On the outside, not so much. I was ambitious and aggressive. I was obnoxious at times. I blurted out whatever thought I had in my head. I didn't bother to tell anyone where I was going or what I was doing. I did what I wanted and didn't think about the consequences. Not surprisingly, I had a lot of trouble with relationships. And jobs. And getting along with people. I was told over and over that I needed to do something about my "attitude".
I worked for years to figure out what was "wrong with me". I read dozens of self help books, took quizzes and received lots of unsolicited advice. None of it worked to change my "attitude" and my belief that I didn't matter.
I DIDN'T HAVE A BLUEPRINT TO FOLLOW OR SOMEONE TO GUIDE ME.
Until I discovered Rhonda Britten and the Fearless Living Institute (FLI). FLI saved me. Through doing the work of Fearless Living, I learned that there's nothing wrong with me. I learned that fear was that voice in my head that said I didn't matter. I learned that over time, fear seeps into your bones and turns you into someone you aren't. Like the cold from the ground seeping into my bones that night I hid behind the bush. Over time fear changes you until you are unrecognizable. Unless you know how to work with your fear. Because of Fearless Living, I was able to recognize and have a relationship with my fear. I learned how to change that internal voice that kept telling me that I was insignificant. I'm not saying it's gone entirely. I still hear it. But now, I have tools to help me differentiate between the voice of fear and the truth of who I am. I have tools that help to remind me that I have significance, I am loved and people do care about me. I matter. Oh, and I'm NOT a ninja. Dysfunction or otherwise.

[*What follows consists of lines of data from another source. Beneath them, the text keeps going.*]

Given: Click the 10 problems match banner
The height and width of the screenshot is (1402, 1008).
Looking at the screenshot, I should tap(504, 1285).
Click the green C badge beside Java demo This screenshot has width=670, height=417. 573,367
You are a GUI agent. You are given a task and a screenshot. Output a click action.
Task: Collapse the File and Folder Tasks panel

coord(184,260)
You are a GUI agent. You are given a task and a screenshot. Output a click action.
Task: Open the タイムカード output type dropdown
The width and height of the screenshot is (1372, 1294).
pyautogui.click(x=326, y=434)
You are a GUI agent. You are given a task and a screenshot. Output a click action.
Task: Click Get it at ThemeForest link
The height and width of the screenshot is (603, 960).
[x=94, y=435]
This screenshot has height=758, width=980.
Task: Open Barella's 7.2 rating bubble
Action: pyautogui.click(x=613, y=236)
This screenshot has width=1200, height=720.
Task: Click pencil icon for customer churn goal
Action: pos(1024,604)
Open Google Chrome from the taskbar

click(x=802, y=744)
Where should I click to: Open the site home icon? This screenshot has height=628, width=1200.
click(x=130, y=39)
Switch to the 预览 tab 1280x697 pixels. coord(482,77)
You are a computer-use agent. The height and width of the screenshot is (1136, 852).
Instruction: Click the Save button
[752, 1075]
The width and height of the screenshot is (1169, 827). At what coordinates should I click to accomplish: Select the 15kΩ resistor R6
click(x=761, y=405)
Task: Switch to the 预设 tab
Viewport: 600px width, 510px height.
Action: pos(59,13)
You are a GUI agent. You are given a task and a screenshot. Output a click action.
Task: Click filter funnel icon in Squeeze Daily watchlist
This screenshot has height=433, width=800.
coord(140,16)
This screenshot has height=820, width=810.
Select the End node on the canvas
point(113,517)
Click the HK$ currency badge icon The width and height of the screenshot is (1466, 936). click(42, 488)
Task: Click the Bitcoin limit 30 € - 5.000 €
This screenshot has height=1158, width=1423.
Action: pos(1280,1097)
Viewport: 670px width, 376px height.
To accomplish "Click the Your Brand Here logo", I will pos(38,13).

I'm now a Certified Fearless Living Coach (CFLC), Mentor Coach and Certified Fearless Trainer (CFT). As a coach I help my clients recognize and manage their fear so they can live the life they want. As a Mentor Coach, I help train coaches who are working toward their Coach Certification. And as a CFT, I teach workshops to spread the word of Fearless Living and help people wake up and take charge.
I'm also a Conversational Intelligence (C-IQ) Enhanced Skills Practitioner. I help people refine their communication skills in a way that increases trust and decreases defensiveness in others. How cool is that??
I have the BEST JOB EVER!
YOU DON'T HAVE TO FIGURE IT ALL OUT ON YOUR OWN.
It's tempting to think you "should" be able to figure all of this out on your own. Well, I know it was certainly slow going for me. We all need the support of other people at times. If this is one of those times for you, I can help.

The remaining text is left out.